Photo Credit: Ed Mulholland /USA TODAY SPORTS
The Toronto Maple Leafs have made their first trade of the the deadline crunch-pocket, sending Toronto Marlies defenceman Viktor Loov to the New Jersey Devils in exchange for centre Sergey Kalinin.
At first glance, the move seems a bit peculiar. After all, the 25-year-old Kalinin just cleared waivers earlier this week, meaning that Toronto gave up an asset for a player they could have had for free. But, once you read between the lines, it’s not hard to figure out what’s going on here.
Firstly, Toronto were already hovering close to the contract limit, at 49 players signed. A waiver claim right now leaves them in a hands-tied position of a player they’d like to claim in the future comes up, or if they were to trade a draft pick for a player. In that sense, giving up a contract they weren’t as worried about keeping makes sense.
Over the years, Loov has become that guy. While he’s been a fan favourite to those who watch the Marlies on a more frequent basis due to his surprising mobility for his size, and his love for throwing huge body checks, he’s fallen significantly on Toronto’s depth chart over the year. The 24-year-old seemed unlikely to make any significant progression in his development at this stage of his career (especially with Travis Dermott, Andrew Nielsen, and Rinat Valiev above him on the left side), and with restricted free agency looming in the next few months, there was a greater-than-zero chance that the team would refrain from tendering a qualifying offer to him in July.
With Alex Gudbranson, a player with a similar edge to his game, on loan from the Minnesota Wild, the Marlies were in a position of abundance and could afford to part ways now.
Kalinin’s waiver status also plays as an asset in this situation. If the Leafs were to claim him, they’d have to waive him again to get him down to the Marlies. Now, he can report straight to them, or come up for 10 games or a month before going down.
It’s worth noting that there is no exapnsion draft benefit here. While Kalinin has played enough games to line up with the “70/40” exposure part of mandator exposures, the KHL doesn’t count as a pro league; making this his second pro season, and therefore, making him exempt.
In the event that Kalinin does come up, I wouldn’t expect much. The ex-captain of Avangard Omsk has put up just 19 points in 121 NHL games, is just 41% at the faceoff dot over his career, and has been a negative Corsi-rel player in both seasons he’s played with the Devils. Kalinin is well known for his defensive responsibility and board play, but he’s struggled to make a name for himself with the Devils.

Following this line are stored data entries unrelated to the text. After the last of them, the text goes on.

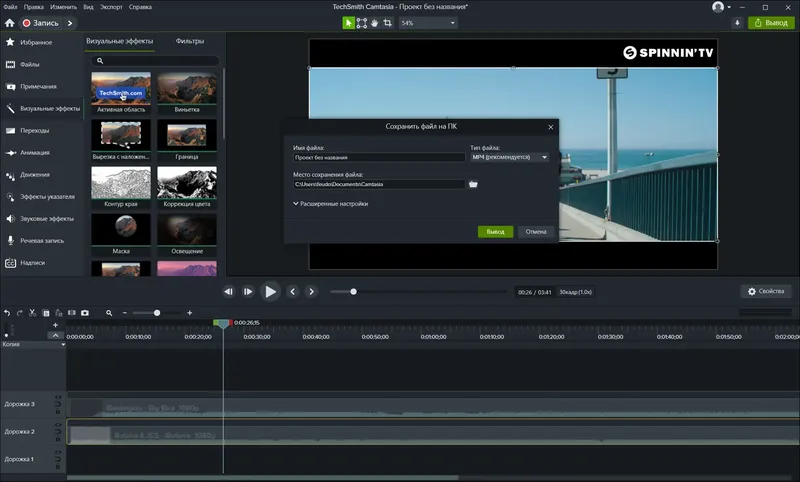Click the camera snapshot icon above timeline
This screenshot has height=482, width=800.
point(85,313)
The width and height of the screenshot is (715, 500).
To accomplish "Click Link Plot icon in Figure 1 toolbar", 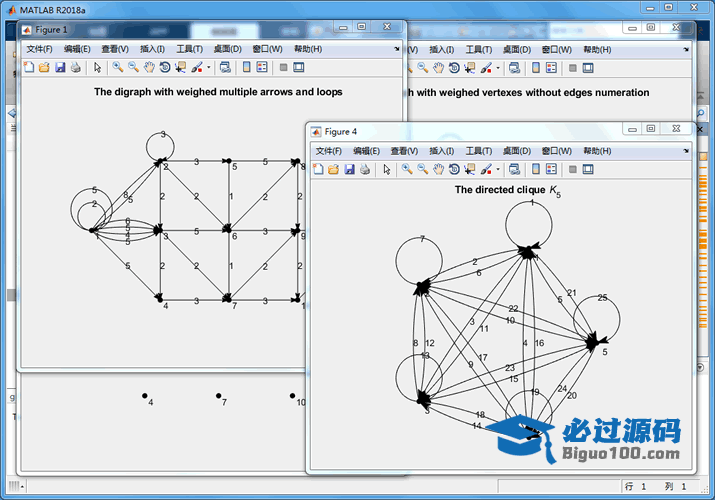I will (225, 68).
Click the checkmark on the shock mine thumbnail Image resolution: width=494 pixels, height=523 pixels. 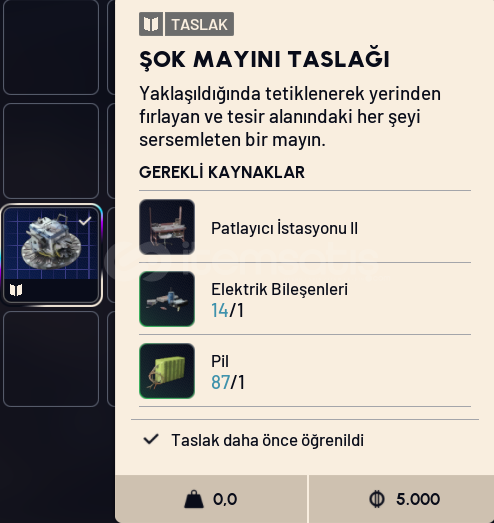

On the Marlies, he’ll be able to pull the skill level of his opponents back a bit and take better advantage of his skating ability, and, more importantly, give them another centre option. The team has flirted with using wingers down the middle throughout the season (Colin Greening is their top centre today, for example), so having another option, especially one who can free up pucks for their skilled players, is never a bad thing.
At the end of the day, I don’t think we’ll ever be talking about Kalinin as a staple of the big club, but he likely helps a surging Marlies roster get just a little bit better at no cap cost or roster spot cost. It’s not a “slam dunk” move by any means, but it’s likely a beneficial one moving forward.